Well-paying consulting and technology companies are now on the top of the preference list for fresh graduates of Indian Institutes of Management and other business schools.
Investment banking that has long been the first choice for B-school graduates no longer enjoys that status, according to placement data and experts.
In fact, much of the India campus recruitment by banks also is now focused towards tech talent — they are hiring from colleges like Indian Institutes of Technology as well as B-school graduates with an engineering background.
Sections of investment banking, such as mergers and acquisitions, are doing well, but areas like trading have been upended by automation, said executives at global banks. This means, demand has slowed for investment banking roles, but increased for tech jobs
"Markets in Europe, the US and China are challenging,” said Kanwal Kaul, a director and the head of group resourcing at Royal Bank of Scotland (RBS) in India, attributing this to the economic downturn and trade wars.
RBS’ B-school hiring this year is in line with last year, he said. At HSBC, its head of human resources in India Vikram Tandon said that while hiring from B-schools had increased, that for investment banking roles had been similar to the past two years. HSBC has doubled hiring of tech grads in the last two years. RBS has a programme specifically for B-school grads with a tech background.
Banks and NBFCs are getting increasingly disrupted by fintech and ecommerce companies. They too are building or strengthening their own platforms to deal with the challenge and need people with technology skills to drive these initiatives, said industry executives.
“We have emphasized as a company to have a much stronger software engineering discipline,” Lori Beer, the global chief information officer at JPMorgan Chase, told ET during a recent interaction. “The way we build technology today is pivoting back to having small teams and being deeply technical with our solutions.”
Technology now underpins everything a bank does, said Kaul of RBS. At the bank, tech graduates account for 60% of entry-level hiring, he said.
But competition for this talent is stiff, from companies like Google and Amazon that pay “twice or thrice” as much as banks, said a recruiter, who asked not to be named. “Tradeoffs have to be made based on what you can pay and what is the right thing to pay.”

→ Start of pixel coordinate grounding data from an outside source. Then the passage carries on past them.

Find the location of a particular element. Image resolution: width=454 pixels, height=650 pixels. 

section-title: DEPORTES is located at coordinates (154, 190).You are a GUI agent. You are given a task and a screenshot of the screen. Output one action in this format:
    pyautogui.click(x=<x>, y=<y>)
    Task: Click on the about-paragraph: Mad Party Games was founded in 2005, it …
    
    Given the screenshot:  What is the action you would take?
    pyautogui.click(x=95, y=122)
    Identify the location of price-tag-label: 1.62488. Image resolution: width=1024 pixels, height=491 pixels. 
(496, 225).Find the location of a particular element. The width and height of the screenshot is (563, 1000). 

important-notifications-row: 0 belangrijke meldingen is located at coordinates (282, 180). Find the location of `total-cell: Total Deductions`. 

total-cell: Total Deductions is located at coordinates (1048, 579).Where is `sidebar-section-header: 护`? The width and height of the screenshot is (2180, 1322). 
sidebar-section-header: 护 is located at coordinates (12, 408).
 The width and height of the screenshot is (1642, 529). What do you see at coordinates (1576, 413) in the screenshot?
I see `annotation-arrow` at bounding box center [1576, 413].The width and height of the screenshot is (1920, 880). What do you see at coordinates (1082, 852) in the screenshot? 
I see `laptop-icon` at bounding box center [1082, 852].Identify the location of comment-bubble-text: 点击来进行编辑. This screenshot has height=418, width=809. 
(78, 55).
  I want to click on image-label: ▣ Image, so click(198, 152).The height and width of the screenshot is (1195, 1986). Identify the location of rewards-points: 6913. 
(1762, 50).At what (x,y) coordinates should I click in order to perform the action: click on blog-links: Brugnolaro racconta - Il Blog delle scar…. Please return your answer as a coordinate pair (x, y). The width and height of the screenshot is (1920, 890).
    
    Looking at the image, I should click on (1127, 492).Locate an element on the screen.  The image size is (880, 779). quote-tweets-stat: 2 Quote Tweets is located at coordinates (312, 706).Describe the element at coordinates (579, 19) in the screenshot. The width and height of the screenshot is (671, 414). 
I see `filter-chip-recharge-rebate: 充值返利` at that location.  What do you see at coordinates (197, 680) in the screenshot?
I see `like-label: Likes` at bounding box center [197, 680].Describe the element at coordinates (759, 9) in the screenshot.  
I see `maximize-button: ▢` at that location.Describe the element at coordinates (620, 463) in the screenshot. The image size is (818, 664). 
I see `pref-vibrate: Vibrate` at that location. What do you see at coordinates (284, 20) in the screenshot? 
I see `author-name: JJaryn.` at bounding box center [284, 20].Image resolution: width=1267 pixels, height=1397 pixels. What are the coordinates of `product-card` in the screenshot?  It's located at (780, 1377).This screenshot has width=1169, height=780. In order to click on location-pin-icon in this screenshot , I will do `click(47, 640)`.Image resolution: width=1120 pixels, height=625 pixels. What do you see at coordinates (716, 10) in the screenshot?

Batch size at B-schools has been increasing every year, but hiring of investment bankers has not been increasing as fast. At IIM-Ahmedabad, the number of people hired per company in the investment banking, private equity and markets sector (which the institute separates from the BFSI Sector as a whole) has reduced, said placement coordinator Amit Karna.
However, the overall share of this sector in campus hiring this year has increased, because the institute has attracted a larger number of recruiters.
Top institutes are able to attract a bigger number of recruiters due to their pull and brand name. IIM-Calcutta’s chairperson of placements, Abhishek Goel, said the institute had seen more offers from the BFSI sector because it had attracted new companies. There are more recruiters hiring, but the numbers for most are fewer than last year, he said.
The dean of placements at Management Development Institute, Gurgaon, Kanwal Kapil, said based on early trends, he expected no improvement in the job offers from banks, compared with last year’s 25.7% share in the final placements.